[Saved entries]
== Segment start ==
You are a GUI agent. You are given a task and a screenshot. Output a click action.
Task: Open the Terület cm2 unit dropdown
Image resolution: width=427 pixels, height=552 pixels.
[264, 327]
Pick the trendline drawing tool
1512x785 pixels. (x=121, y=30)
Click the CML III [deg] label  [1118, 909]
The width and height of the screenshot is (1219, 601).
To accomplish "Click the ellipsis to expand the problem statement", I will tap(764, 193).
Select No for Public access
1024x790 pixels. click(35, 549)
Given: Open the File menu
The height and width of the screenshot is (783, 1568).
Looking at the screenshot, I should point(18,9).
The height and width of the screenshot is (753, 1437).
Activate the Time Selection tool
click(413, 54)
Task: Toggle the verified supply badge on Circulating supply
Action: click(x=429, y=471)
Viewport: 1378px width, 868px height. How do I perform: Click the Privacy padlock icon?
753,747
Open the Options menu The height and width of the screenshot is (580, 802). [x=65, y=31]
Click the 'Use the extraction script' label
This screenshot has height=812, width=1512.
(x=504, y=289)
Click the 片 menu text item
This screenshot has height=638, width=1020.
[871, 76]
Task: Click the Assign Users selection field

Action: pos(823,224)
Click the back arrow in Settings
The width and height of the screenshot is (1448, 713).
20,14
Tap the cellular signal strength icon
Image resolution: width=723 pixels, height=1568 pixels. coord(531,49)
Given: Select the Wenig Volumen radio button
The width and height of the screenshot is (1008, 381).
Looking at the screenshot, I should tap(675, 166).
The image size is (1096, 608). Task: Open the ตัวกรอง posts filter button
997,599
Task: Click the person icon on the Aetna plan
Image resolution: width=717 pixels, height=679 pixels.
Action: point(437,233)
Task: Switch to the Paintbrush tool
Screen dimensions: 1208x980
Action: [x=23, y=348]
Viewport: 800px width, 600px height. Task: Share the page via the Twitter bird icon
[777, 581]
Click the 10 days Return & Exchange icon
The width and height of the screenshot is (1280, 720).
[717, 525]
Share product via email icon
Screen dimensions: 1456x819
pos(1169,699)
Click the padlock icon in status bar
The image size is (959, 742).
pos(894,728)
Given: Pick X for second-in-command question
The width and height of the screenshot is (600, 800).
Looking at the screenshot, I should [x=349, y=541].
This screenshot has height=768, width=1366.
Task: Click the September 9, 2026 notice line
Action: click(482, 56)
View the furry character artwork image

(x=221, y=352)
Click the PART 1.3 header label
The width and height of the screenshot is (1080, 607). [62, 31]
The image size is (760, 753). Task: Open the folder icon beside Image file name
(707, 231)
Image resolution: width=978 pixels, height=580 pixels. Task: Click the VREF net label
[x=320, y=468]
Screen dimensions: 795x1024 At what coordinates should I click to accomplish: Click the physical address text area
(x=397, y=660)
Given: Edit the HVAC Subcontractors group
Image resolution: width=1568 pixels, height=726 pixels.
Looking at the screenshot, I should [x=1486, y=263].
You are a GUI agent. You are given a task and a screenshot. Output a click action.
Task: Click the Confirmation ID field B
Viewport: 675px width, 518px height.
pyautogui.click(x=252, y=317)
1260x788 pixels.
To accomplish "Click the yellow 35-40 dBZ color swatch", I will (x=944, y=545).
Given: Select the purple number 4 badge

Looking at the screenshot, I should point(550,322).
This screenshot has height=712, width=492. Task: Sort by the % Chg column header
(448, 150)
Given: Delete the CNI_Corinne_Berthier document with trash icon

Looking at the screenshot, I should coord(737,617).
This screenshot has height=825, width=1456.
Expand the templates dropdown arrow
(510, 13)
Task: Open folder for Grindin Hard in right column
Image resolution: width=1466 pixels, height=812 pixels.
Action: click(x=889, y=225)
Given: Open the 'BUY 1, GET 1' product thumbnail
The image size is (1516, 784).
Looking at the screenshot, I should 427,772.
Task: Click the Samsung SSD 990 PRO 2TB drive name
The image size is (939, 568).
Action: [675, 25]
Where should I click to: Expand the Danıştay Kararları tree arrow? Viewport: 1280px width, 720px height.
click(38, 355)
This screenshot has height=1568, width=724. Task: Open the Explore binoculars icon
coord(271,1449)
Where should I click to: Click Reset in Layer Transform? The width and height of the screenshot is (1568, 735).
== Segment end ==
Among the entries above, identify all lines with "product" and copy them.

Share product via email icon
Given: Open the 'BUY 1, GET 1' product thumbnail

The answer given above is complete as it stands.